PROBLEM STATEMENT: The answer must consist of the listing, reproduced exactly.

PROVIDED ENTRIES:

Segment Open

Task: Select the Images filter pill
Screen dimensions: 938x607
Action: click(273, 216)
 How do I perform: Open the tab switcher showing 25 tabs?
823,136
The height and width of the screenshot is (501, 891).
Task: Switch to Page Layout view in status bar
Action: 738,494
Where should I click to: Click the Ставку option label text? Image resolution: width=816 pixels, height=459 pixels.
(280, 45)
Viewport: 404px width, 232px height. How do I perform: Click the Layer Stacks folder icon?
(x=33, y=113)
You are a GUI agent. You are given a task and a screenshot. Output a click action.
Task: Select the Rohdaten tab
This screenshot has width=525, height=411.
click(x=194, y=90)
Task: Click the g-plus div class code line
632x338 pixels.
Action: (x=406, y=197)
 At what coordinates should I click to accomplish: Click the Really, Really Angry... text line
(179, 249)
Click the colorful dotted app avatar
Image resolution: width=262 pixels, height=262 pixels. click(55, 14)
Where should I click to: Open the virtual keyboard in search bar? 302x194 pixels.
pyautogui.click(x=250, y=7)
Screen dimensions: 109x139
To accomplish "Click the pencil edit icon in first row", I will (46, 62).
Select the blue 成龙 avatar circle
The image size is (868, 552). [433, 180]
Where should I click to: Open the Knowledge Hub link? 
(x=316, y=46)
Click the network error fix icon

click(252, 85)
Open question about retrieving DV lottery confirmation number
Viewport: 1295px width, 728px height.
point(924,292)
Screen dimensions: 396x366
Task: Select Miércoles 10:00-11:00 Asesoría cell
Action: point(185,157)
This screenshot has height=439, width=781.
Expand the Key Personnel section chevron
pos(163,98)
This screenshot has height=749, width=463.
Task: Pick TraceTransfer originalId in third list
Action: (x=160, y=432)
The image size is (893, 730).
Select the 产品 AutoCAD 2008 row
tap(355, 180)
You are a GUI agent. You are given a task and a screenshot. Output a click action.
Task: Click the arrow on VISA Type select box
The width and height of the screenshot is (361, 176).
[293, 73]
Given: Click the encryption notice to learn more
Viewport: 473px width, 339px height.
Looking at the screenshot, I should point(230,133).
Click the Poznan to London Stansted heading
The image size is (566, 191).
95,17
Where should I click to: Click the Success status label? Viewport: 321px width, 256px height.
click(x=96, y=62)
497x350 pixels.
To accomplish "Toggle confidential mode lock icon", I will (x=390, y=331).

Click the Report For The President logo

Segment Closed

RESPONSE TO THIS EXERCISE:
Task: Select the Images filter pill
Screen dimensions: 938x607
Action: click(273, 216)
 How do I perform: Open the tab switcher showing 25 tabs?
823,136
The height and width of the screenshot is (501, 891).
Task: Switch to Page Layout view in status bar
Action: 738,494
Where should I click to: Click the Ставку option label text? Image resolution: width=816 pixels, height=459 pixels.
(280, 45)
Viewport: 404px width, 232px height. How do I perform: Click the Layer Stacks folder icon?
(x=33, y=113)
You are a GUI agent. You are given a task and a screenshot. Output a click action.
Task: Select the Rohdaten tab
This screenshot has width=525, height=411.
click(x=194, y=90)
Task: Click the g-plus div class code line
632x338 pixels.
Action: (x=406, y=197)
 At what coordinates should I click to accomplish: Click the Really, Really Angry... text line
(179, 249)
Click the colorful dotted app avatar
Image resolution: width=262 pixels, height=262 pixels. click(55, 14)
Where should I click to: Open the virtual keyboard in search bar? 302x194 pixels.
pyautogui.click(x=250, y=7)
Screen dimensions: 109x139
To accomplish "Click the pencil edit icon in first row", I will (46, 62).
Select the blue 成龙 avatar circle
The image size is (868, 552). [433, 180]
Where should I click to: Open the Knowledge Hub link? 
(x=316, y=46)
Click the network error fix icon

click(252, 85)
Open question about retrieving DV lottery confirmation number
Viewport: 1295px width, 728px height.
point(924,292)
Screen dimensions: 396x366
Task: Select Miércoles 10:00-11:00 Asesoría cell
Action: point(185,157)
This screenshot has height=439, width=781.
Expand the Key Personnel section chevron
pos(163,98)
This screenshot has height=749, width=463.
Task: Pick TraceTransfer originalId in third list
Action: (x=160, y=432)
The image size is (893, 730).
Select the 产品 AutoCAD 2008 row
tap(355, 180)
You are a GUI agent. You are given a task and a screenshot. Output a click action.
Task: Click the arrow on VISA Type select box
The width and height of the screenshot is (361, 176).
[293, 73]
Given: Click the encryption notice to learn more
Viewport: 473px width, 339px height.
Looking at the screenshot, I should point(230,133).
Click the Poznan to London Stansted heading
The image size is (566, 191).
95,17
Where should I click to: Click the Success status label? Viewport: 321px width, 256px height.
click(x=96, y=62)
497x350 pixels.
To accomplish "Toggle confidential mode lock icon", I will (x=390, y=331).

Click the Report For The President logo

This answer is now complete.